> **DATA IN THIS EXERCISE**:
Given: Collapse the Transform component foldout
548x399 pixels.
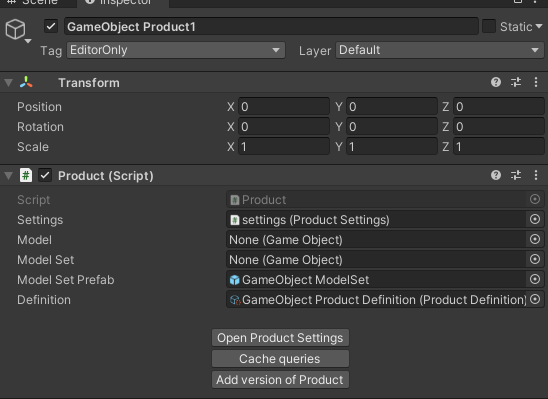Looking at the screenshot, I should tap(8, 83).
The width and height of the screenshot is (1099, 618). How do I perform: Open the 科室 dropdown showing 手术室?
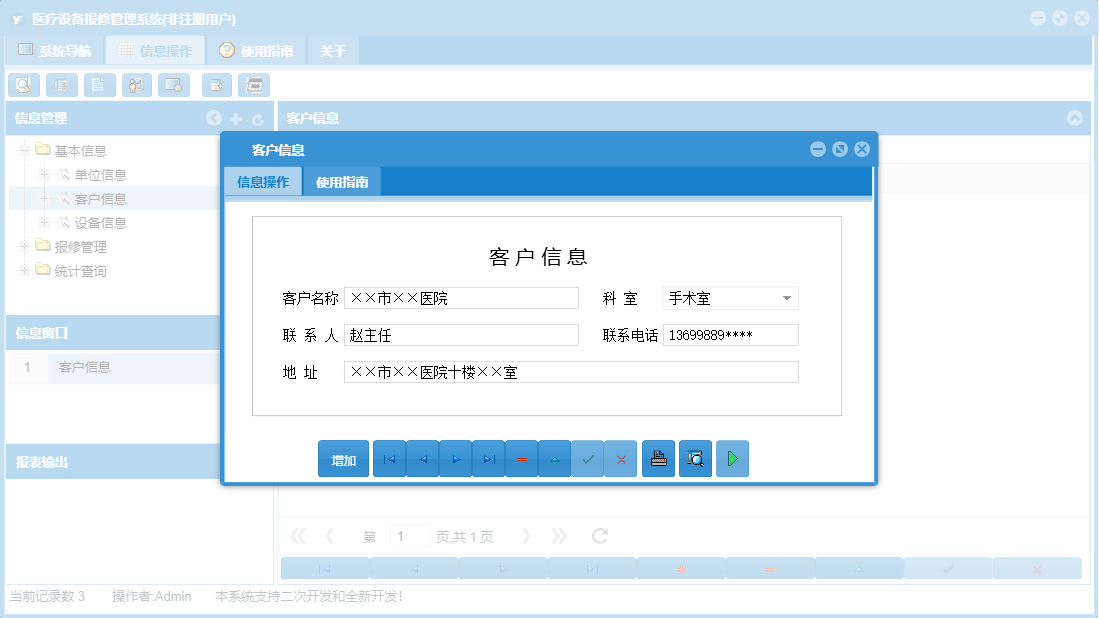tap(787, 298)

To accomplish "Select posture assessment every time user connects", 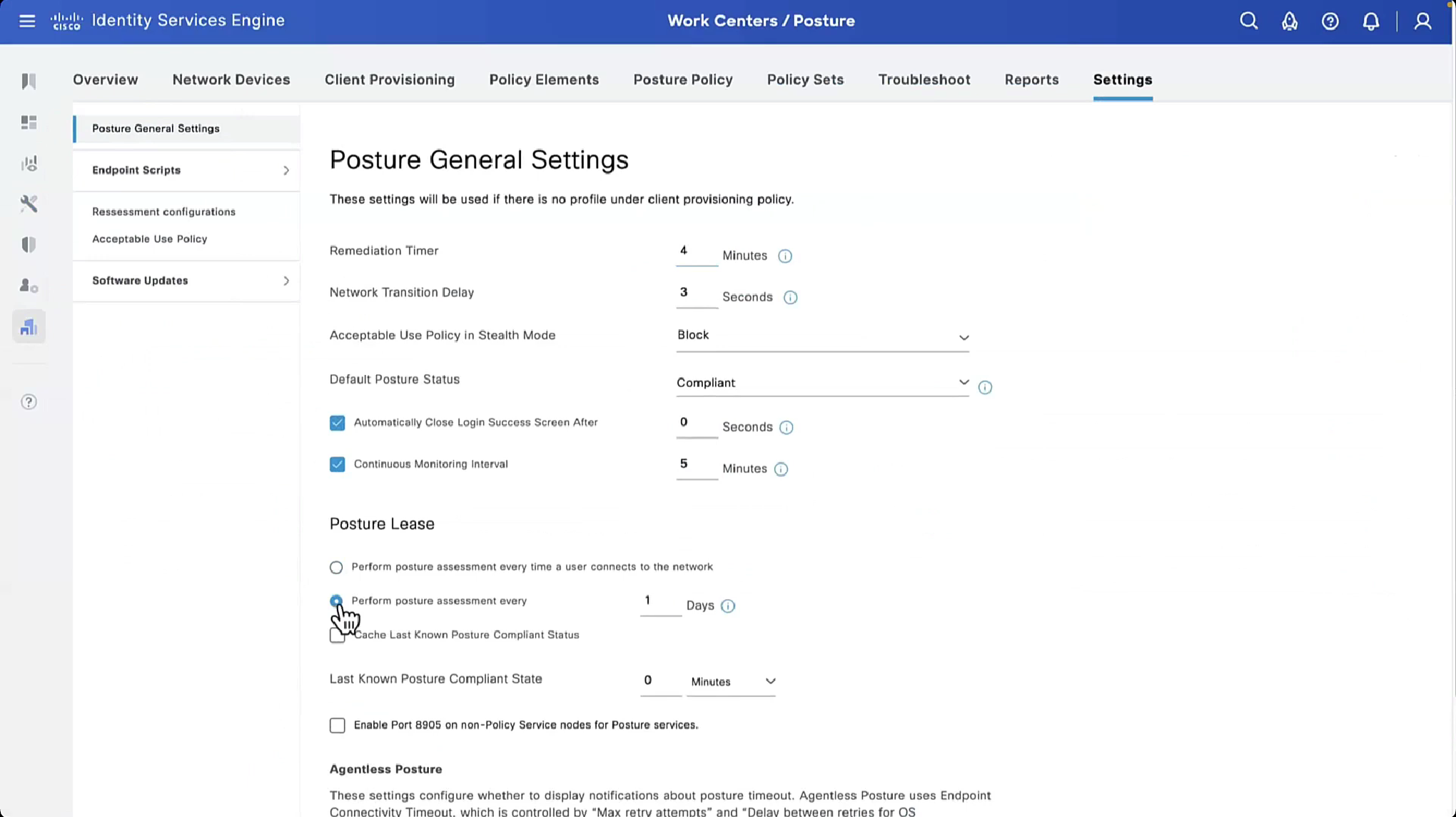I will point(336,567).
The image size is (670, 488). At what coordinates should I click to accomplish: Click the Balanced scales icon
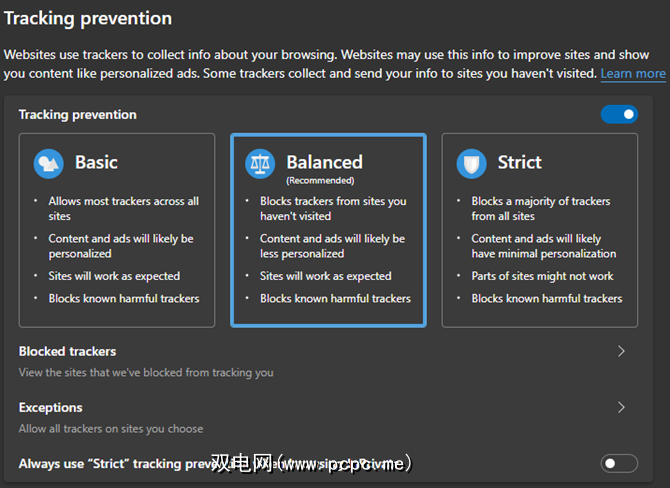point(261,163)
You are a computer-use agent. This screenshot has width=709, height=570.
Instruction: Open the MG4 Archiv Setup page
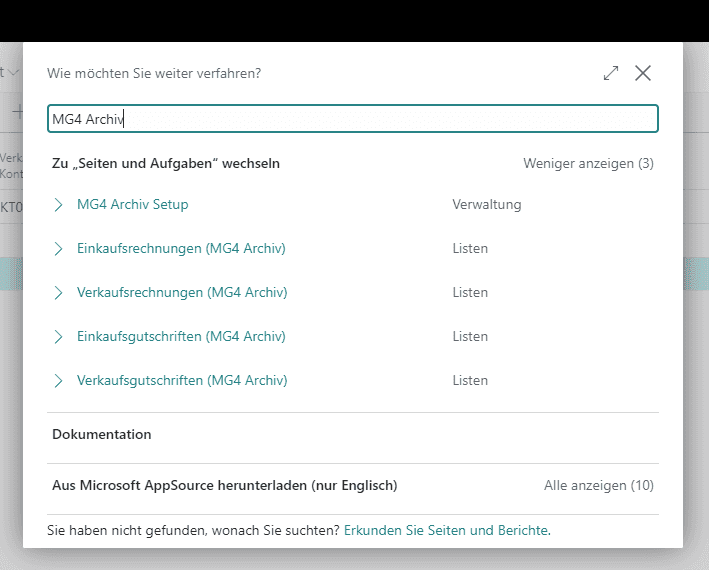(132, 205)
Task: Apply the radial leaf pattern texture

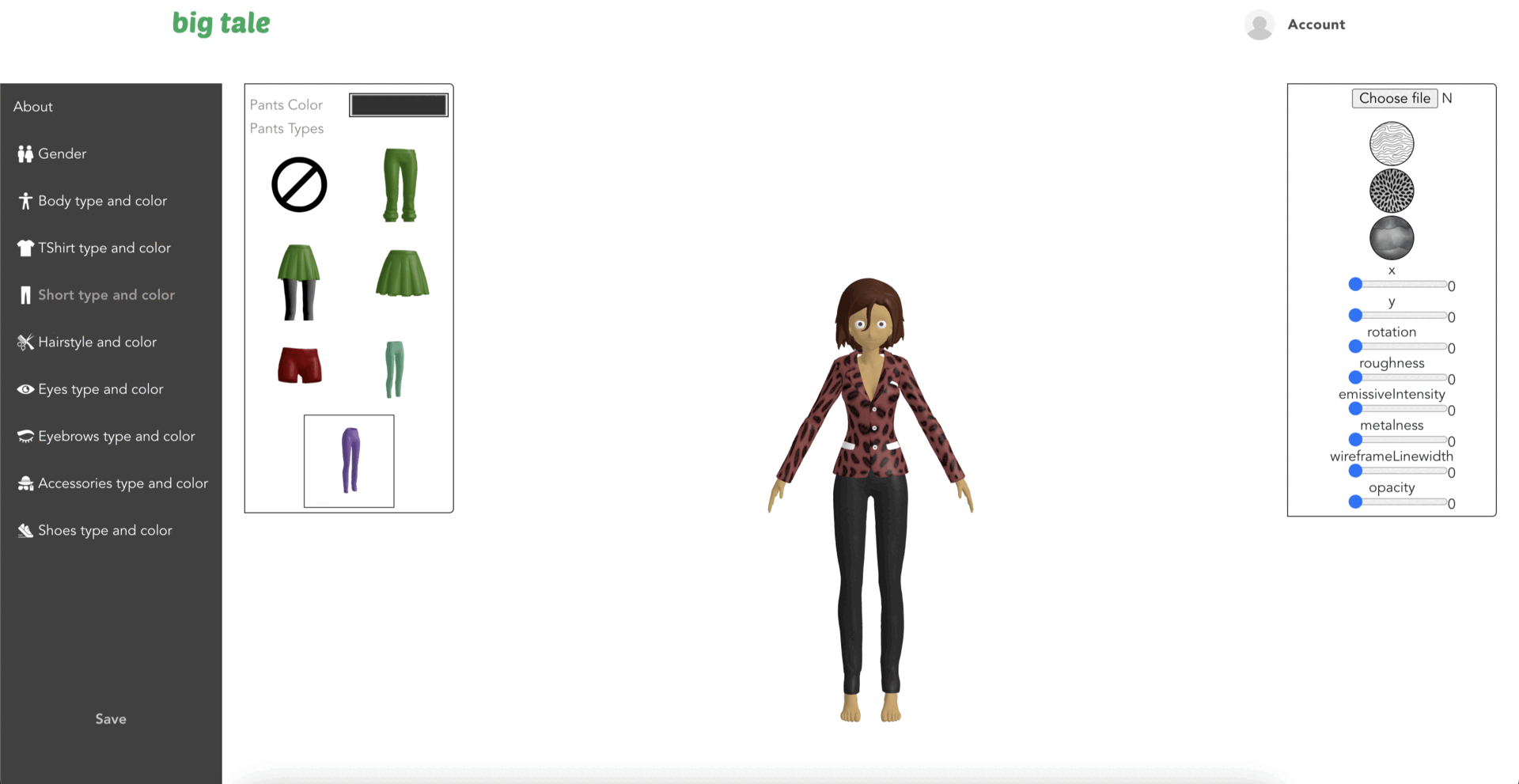Action: [1392, 191]
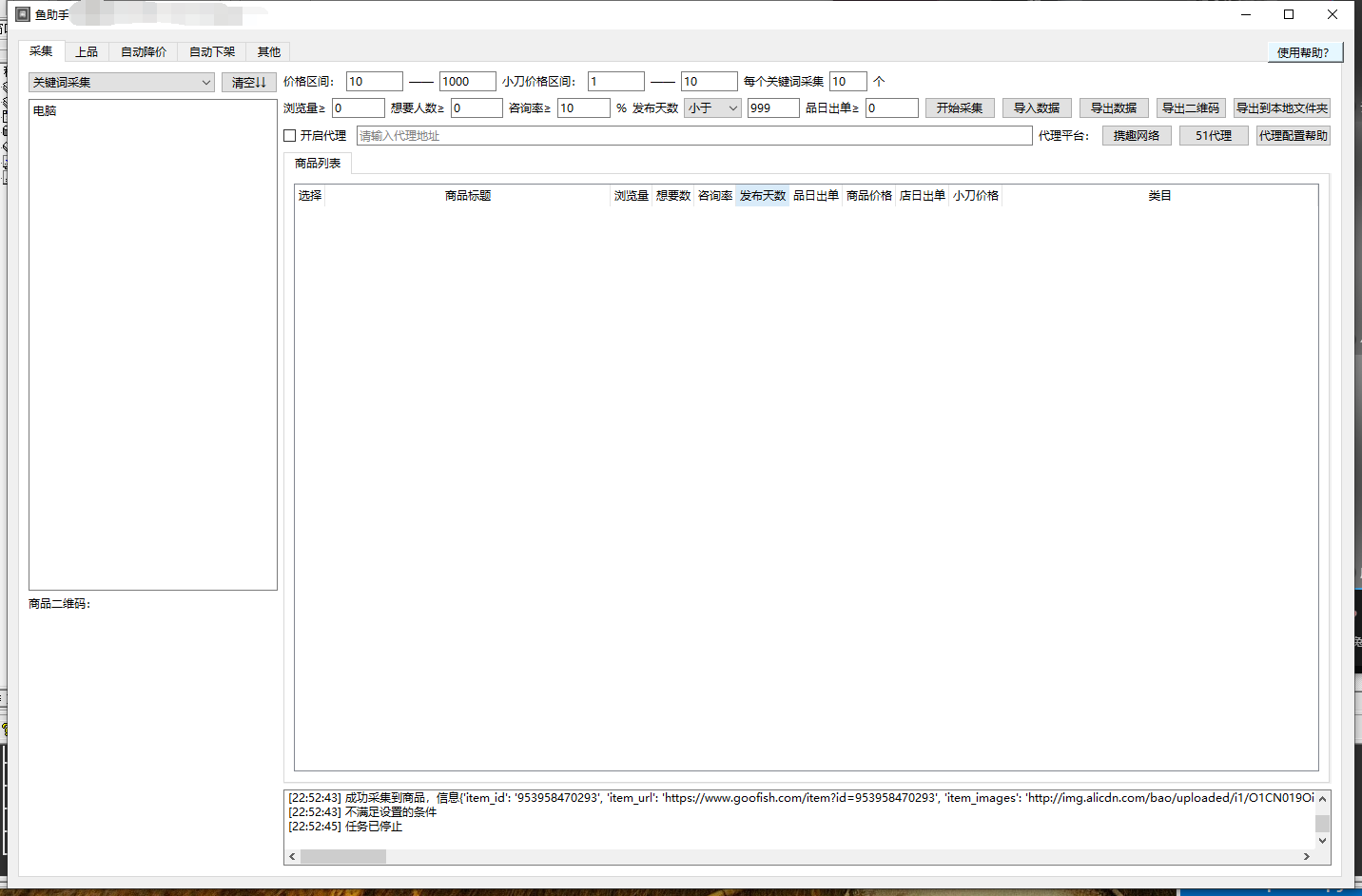Image resolution: width=1362 pixels, height=896 pixels.
Task: Clear keywords with the 清空 button
Action: coord(247,82)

> **WHAT YOU NEED TO DO**:
Rewrite the lines from the one with "You are a computer-use" through the end of the records, swapping "screenshot" for "screen capture" and changing nothing else. Leave out the pictures.

> **WRITTEN ANSWER**:
You are a computer-use agent. This screen capture has width=709, height=570.
Instruction: Open the MG4 Archiv Setup page
(132, 205)
Task: Apply the radial leaf pattern texture

Action: [1392, 191]
Image resolution: width=1362 pixels, height=896 pixels.
Task: Clear keywords with the 清空 button
Action: coord(247,82)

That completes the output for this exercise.